In network devices (e.g., switches), production cost may be impacted significantly by the number of conductors (e.g., pins) used on integrated circuits (ICs) within a network device, and the number of signals routed on circuits (e.g., printed circuit boards (PCBs)). For example, a Media Independent Interface (MII) including 24 ports operating at 10 megabits per second (Mbps) and/or 100 Mbps (10/100) Ethernet interfacing between a media access control (MAC) circuit and physical layer (PHY) circuit may include 384 pins. Other interfaces may operate at one gigabit per second (Gbps) or faster.
Newer interfaces that reduce the number of pins have been developed such as the Reduced Media Independent Interface (RMII), Serial Media Independent Interface (SMII), and Serial Gigabit Media Independent Interface (SGMII). An RMII may use eight pins per port such that a 24 port switch could include 192 pins for interfacing between the MAC and the PHY circuits. An SMII may include four pins per port, so a 24 port switch could include 96 pins, plus four additional clock signals. An SGMII (e.g., 10/100/1000 Mbps) may be designed for single ports and use four pins per PHY resulting in 96 pins for 24 ports.

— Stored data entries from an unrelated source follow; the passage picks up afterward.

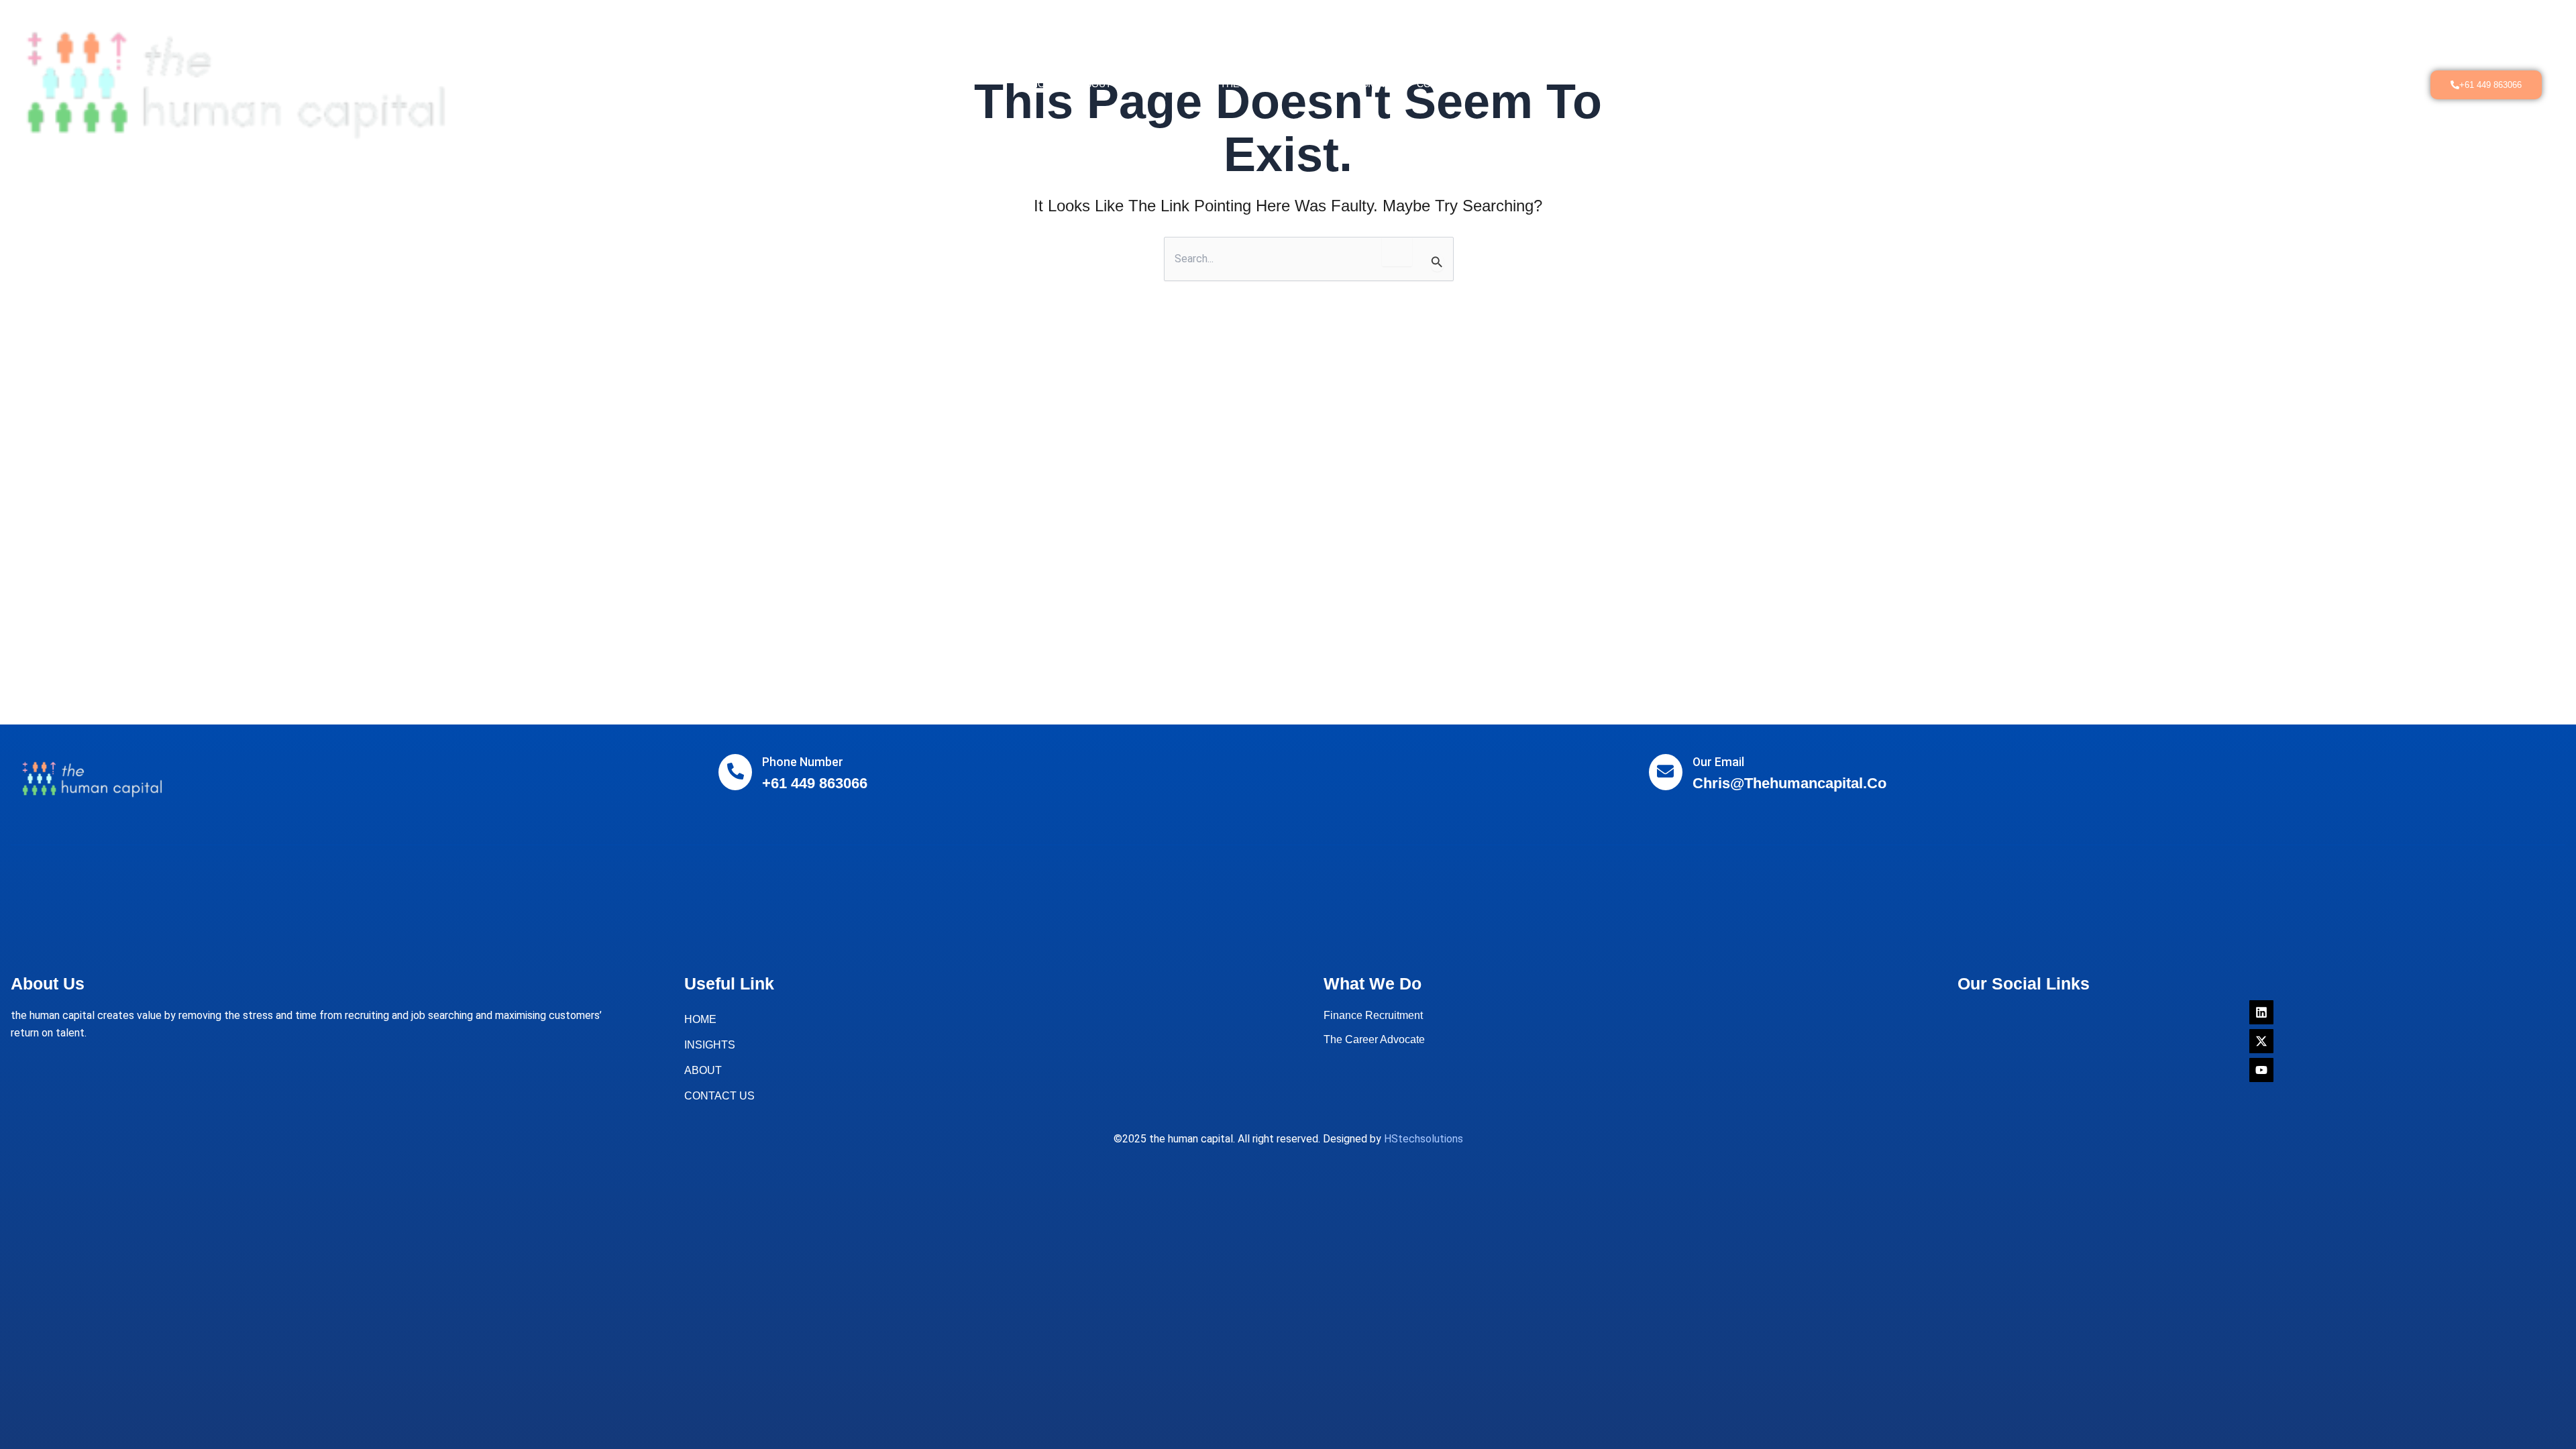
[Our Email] (1665, 772)
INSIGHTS (1374, 83)
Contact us (1447, 83)
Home (1045, 83)
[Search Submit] (1437, 262)
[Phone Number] (735, 772)
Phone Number (802, 762)
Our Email (1718, 762)
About (1095, 83)
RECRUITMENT (1166, 83)
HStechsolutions (1423, 1138)
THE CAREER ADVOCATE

A MAC may be located within a semiconductor device or “chip.” One function of a MAC may be to communicate data over a physical medium (e.g., an optical fiber or a conductive wire). In other words, the MAC may be the interface between the physical medium and the higher layer functions in a device (e.g., an operating system, routing function, etc.). The MAC may communicate with other devices (e.g., other PHY circuits) located on remote chips through the use of a serializer/deserializer (SerDes) device that converts parallel data from the MAC into serial data for transmission over the physical medium. The SerDes may also convert received serial data into parallel data for use with its associated MAC.